Voices: Seeing the fruits of UNOPS labour
“When I visited a project helping communities to increase the value of their olive, almond and fig production in Morocco, an old woman told me the olive oil she was producing had less than 0.8 percent acidity. ‘It means my oil is extra virgin olive oil, the best type you can find,’ she said. Seeing the light in her eyes and hearing this woman, who was illiterate, talk about how proud she was made me feel so motivated.” -
Communications Assistant, Tunisia
"After 13 years of working at a few United Nations headquarters in Geneva, I decided to relocate to Tunisia. I am a Swiss and Tunisian national, so it made sense for me to reconnect with my roots, while working in an environment where I could feel more connected to the projects and those who benefit from them. I have been working for UNOPS in Tunisia for nearly two years now. I find it so exciting to work in a field office, where I can see the importance of what we do and how our initiatives change the lives of local people.
One of the projects that made a huge impression on me was the Fruit Tree Programme in Morocco, implemented by UNOPS with funding from the Millennium Challenge Corporation and in collaboration with the Government of Morocco. The project supported local people's production of higher-quality fruit, created new opportunities for rural youth, helped protect the environment and strengthened women's participation.
Through the project, about 1,800 women participated in fruit cultivation and marketing training, and 29 women's cooperatives were created – a huge feat considering the conservative area in which we were working. Many of the people were illiterate and living in basic conditions.The women and men did not mix because of cultural traditions, and agricultural work was mostly performed by men.

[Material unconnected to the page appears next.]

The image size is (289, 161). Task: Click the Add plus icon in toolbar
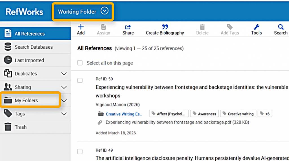pos(81,27)
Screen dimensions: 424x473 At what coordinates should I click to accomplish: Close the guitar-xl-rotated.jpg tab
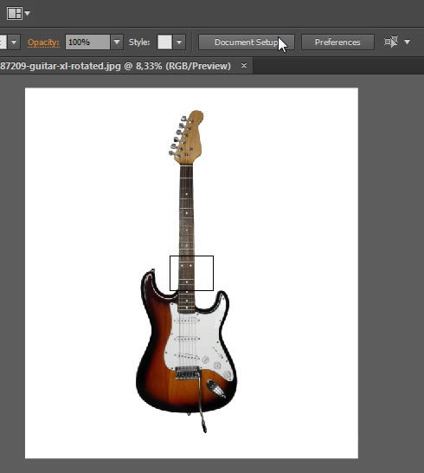point(244,66)
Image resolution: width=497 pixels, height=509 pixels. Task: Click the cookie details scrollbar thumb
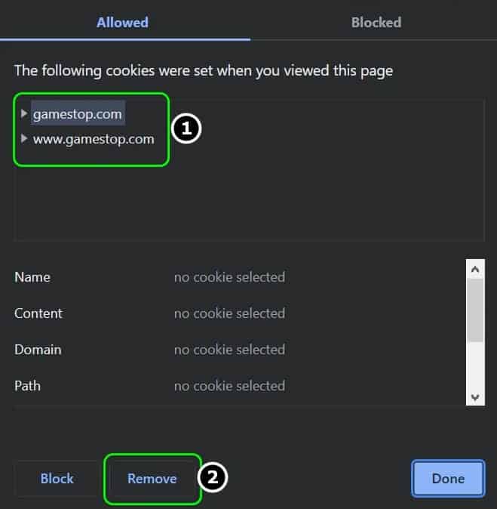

To get around these challenges, our project managers had to convince influential people in the communities to allow women to participate.
Another thing that inspires me is the fact that UNOPS always considers sustainability from the very inception of a project through to its closure. The olives, almonds and figs project included the whole family, meaning it was not only the fathers who were taught better agricultural techniques, but also their wives, daughters and sons. This means that when the children grow up, they can continue their family's good work.

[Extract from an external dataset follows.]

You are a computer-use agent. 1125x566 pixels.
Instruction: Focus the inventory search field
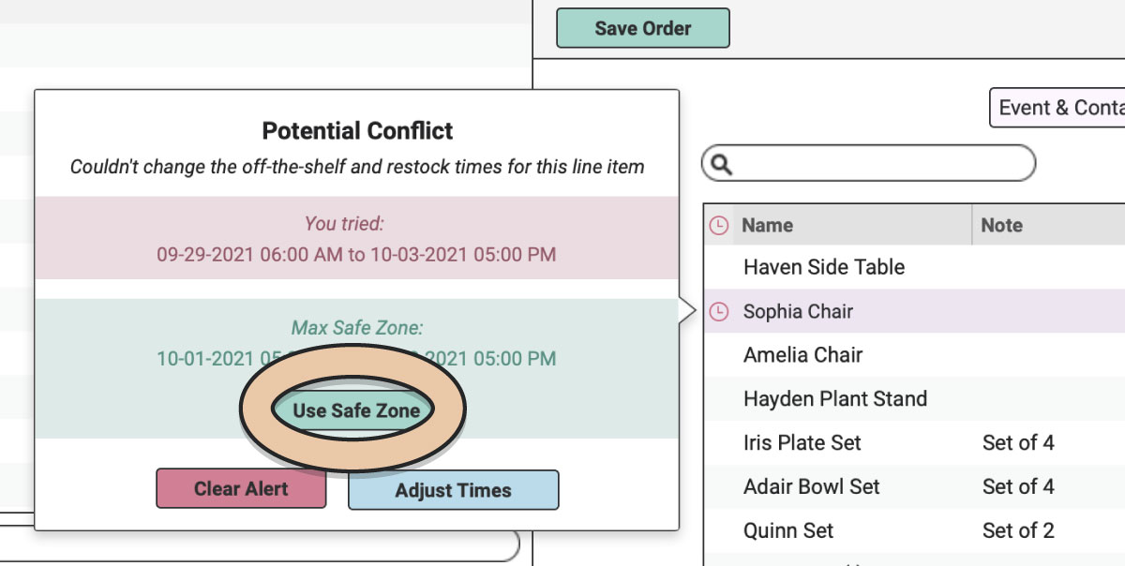(869, 164)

In addition to Morocco, our office supports projects in Tunisia, Libya, Egypt, and Algeria, and as Communications Assistant, it is my job to raise awareness of our activities and projects. In the wake of the Arab Spring, the region's transition brings many new challenges and opportunities. Since the revolution, and the time when I used to live in Tunisia, I have noticed a real change in people's ability to express themselves, and talk about problems in the media and other public forums.
Some of my friends were surprised that I moved back to Tunisia, but I'm really happy to be here with my two daughters and family, to be able to appreciate simple things like drinking fresh orange juice on a terrace and enjoying the sunshine. While I delight in the relaxed and pleasant way of life, having been in Europe for so many years means that I occasionally get frustrated with some of the cultural differences. But I have promised myself not to criticize, because I have not come here to change anyone's mentality. I am adapting slowly and reconnecting with my roots."